*INSTRUCTION*
Reproduce the records below, changing every occurrence of "share icon" to "export icon" and leaving everything else unchanged.

>> begin RECORDS TO PROCESS

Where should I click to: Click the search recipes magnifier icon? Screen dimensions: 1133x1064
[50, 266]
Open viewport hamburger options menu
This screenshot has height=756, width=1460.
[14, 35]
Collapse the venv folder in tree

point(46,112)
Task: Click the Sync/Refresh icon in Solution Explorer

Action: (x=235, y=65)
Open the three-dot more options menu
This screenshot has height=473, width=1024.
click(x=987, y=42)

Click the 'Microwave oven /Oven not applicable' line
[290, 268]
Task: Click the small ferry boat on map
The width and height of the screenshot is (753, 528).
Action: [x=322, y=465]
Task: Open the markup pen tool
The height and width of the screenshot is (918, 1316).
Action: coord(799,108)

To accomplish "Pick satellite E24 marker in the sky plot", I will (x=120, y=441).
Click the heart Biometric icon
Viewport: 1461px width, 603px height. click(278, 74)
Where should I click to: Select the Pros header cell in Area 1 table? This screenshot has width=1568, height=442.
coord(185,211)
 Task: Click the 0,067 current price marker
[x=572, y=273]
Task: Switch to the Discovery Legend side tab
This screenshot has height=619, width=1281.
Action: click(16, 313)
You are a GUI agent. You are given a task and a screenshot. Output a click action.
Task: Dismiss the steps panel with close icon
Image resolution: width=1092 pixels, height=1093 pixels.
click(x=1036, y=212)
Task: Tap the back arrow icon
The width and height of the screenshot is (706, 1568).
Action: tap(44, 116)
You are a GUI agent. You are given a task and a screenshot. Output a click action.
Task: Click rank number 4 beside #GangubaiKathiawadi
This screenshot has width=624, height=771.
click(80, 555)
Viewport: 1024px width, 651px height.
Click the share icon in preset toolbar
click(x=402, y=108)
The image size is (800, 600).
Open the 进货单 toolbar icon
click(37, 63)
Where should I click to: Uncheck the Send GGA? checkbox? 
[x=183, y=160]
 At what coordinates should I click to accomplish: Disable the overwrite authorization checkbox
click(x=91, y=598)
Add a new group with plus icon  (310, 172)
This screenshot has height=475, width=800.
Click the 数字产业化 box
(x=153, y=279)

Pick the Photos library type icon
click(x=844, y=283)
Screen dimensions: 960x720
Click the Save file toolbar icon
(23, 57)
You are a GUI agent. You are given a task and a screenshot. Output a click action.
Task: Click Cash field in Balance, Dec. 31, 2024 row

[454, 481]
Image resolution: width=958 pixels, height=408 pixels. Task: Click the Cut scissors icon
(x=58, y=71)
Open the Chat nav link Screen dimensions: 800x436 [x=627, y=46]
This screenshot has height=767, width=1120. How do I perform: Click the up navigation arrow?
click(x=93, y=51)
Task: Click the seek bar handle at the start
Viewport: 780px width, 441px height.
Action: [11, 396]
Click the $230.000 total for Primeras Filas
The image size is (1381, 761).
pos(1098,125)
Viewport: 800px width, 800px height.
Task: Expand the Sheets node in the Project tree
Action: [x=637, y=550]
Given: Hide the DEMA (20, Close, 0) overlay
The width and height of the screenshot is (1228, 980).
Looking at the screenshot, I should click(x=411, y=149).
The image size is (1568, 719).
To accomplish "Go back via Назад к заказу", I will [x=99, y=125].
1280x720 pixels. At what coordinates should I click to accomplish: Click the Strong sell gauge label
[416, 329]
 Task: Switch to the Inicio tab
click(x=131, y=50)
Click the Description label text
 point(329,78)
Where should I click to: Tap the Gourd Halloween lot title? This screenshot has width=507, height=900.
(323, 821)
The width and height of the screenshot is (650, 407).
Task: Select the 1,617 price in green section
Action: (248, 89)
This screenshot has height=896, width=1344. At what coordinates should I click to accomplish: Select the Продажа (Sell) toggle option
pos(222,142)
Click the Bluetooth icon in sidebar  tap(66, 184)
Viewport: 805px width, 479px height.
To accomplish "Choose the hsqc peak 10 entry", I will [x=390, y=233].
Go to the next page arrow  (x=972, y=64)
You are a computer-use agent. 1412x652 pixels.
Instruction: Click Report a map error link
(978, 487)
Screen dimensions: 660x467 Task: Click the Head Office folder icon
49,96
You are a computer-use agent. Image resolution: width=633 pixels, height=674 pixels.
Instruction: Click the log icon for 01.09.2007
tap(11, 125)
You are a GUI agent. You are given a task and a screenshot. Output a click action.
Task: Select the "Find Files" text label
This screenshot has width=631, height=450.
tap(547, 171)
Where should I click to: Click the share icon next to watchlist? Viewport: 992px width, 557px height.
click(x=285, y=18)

>> end RECORDS TO PROCESS

*THE ANSWER*
Where should I click to: Click the search recipes magnifier icon? Screen dimensions: 1133x1064
[50, 266]
Open viewport hamburger options menu
This screenshot has height=756, width=1460.
[14, 35]
Collapse the venv folder in tree

point(46,112)
Task: Click the Sync/Refresh icon in Solution Explorer

Action: (x=235, y=65)
Open the three-dot more options menu
This screenshot has height=473, width=1024.
click(x=987, y=42)

Click the 'Microwave oven /Oven not applicable' line
[290, 268]
Task: Click the small ferry boat on map
The width and height of the screenshot is (753, 528).
Action: [x=322, y=465]
Task: Open the markup pen tool
The height and width of the screenshot is (918, 1316).
Action: coord(799,108)

To accomplish "Pick satellite E24 marker in the sky plot", I will (x=120, y=441).
Click the heart Biometric icon
Viewport: 1461px width, 603px height. click(278, 74)
Where should I click to: Select the Pros header cell in Area 1 table? This screenshot has width=1568, height=442.
coord(185,211)
 Task: Click the 0,067 current price marker
[x=572, y=273]
Task: Switch to the Discovery Legend side tab
This screenshot has height=619, width=1281.
Action: click(16, 313)
You are a GUI agent. You are given a task and a screenshot. Output a click action.
Task: Dismiss the steps panel with close icon
Image resolution: width=1092 pixels, height=1093 pixels.
click(x=1036, y=212)
Task: Tap the back arrow icon
The width and height of the screenshot is (706, 1568).
Action: tap(44, 116)
You are a GUI agent. You are given a task and a screenshot. Output a click action.
Task: Click rank number 4 beside #GangubaiKathiawadi
This screenshot has width=624, height=771.
click(80, 555)
Viewport: 1024px width, 651px height.
Click the export icon in preset toolbar
click(x=402, y=108)
The image size is (800, 600).
Open the 进货单 toolbar icon
click(37, 63)
Where should I click to: Uncheck the Send GGA? checkbox? 
[x=183, y=160]
 At what coordinates should I click to accomplish: Disable the overwrite authorization checkbox
click(x=91, y=598)
Add a new group with plus icon  (310, 172)
This screenshot has height=475, width=800.
Click the 数字产业化 box
(x=153, y=279)

Pick the Photos library type icon
click(x=844, y=283)
Screen dimensions: 960x720
Click the Save file toolbar icon
(23, 57)
You are a GUI agent. You are given a task and a screenshot. Output a click action.
Task: Click Cash field in Balance, Dec. 31, 2024 row

[454, 481]
Image resolution: width=958 pixels, height=408 pixels. Task: Click the Cut scissors icon
(x=58, y=71)
Open the Chat nav link Screen dimensions: 800x436 [x=627, y=46]
This screenshot has height=767, width=1120. How do I perform: Click the up navigation arrow?
click(x=93, y=51)
Task: Click the seek bar handle at the start
Viewport: 780px width, 441px height.
Action: [11, 396]
Click the $230.000 total for Primeras Filas
The image size is (1381, 761).
pos(1098,125)
Viewport: 800px width, 800px height.
Task: Expand the Sheets node in the Project tree
Action: [x=637, y=550]
Given: Hide the DEMA (20, Close, 0) overlay
The width and height of the screenshot is (1228, 980).
Looking at the screenshot, I should click(x=411, y=149).
The image size is (1568, 719).
To accomplish "Go back via Назад к заказу", I will [x=99, y=125].
1280x720 pixels. At what coordinates should I click to accomplish: Click the Strong sell gauge label
[416, 329]
 Task: Switch to the Inicio tab
click(x=131, y=50)
Click the Description label text
 point(329,78)
Where should I click to: Tap the Gourd Halloween lot title? This screenshot has width=507, height=900.
(323, 821)
The width and height of the screenshot is (650, 407).
Task: Select the 1,617 price in green section
Action: (248, 89)
This screenshot has height=896, width=1344. At what coordinates should I click to accomplish: Select the Продажа (Sell) toggle option
pos(222,142)
Click the Bluetooth icon in sidebar  tap(66, 184)
Viewport: 805px width, 479px height.
To accomplish "Choose the hsqc peak 10 entry", I will [x=390, y=233].
Go to the next page arrow  (x=972, y=64)
You are a computer-use agent. 1412x652 pixels.
Instruction: Click Report a map error link
(978, 487)
Screen dimensions: 660x467 Task: Click the Head Office folder icon
49,96
You are a computer-use agent. Image resolution: width=633 pixels, height=674 pixels.
Instruction: Click the log icon for 01.09.2007
tap(11, 125)
You are a GUI agent. You are given a task and a screenshot. Output a click action.
Task: Select the "Find Files" text label
This screenshot has width=631, height=450.
tap(547, 171)
Where should I click to: Click the export icon next to watchlist? Viewport: 992px width, 557px height.
click(x=285, y=18)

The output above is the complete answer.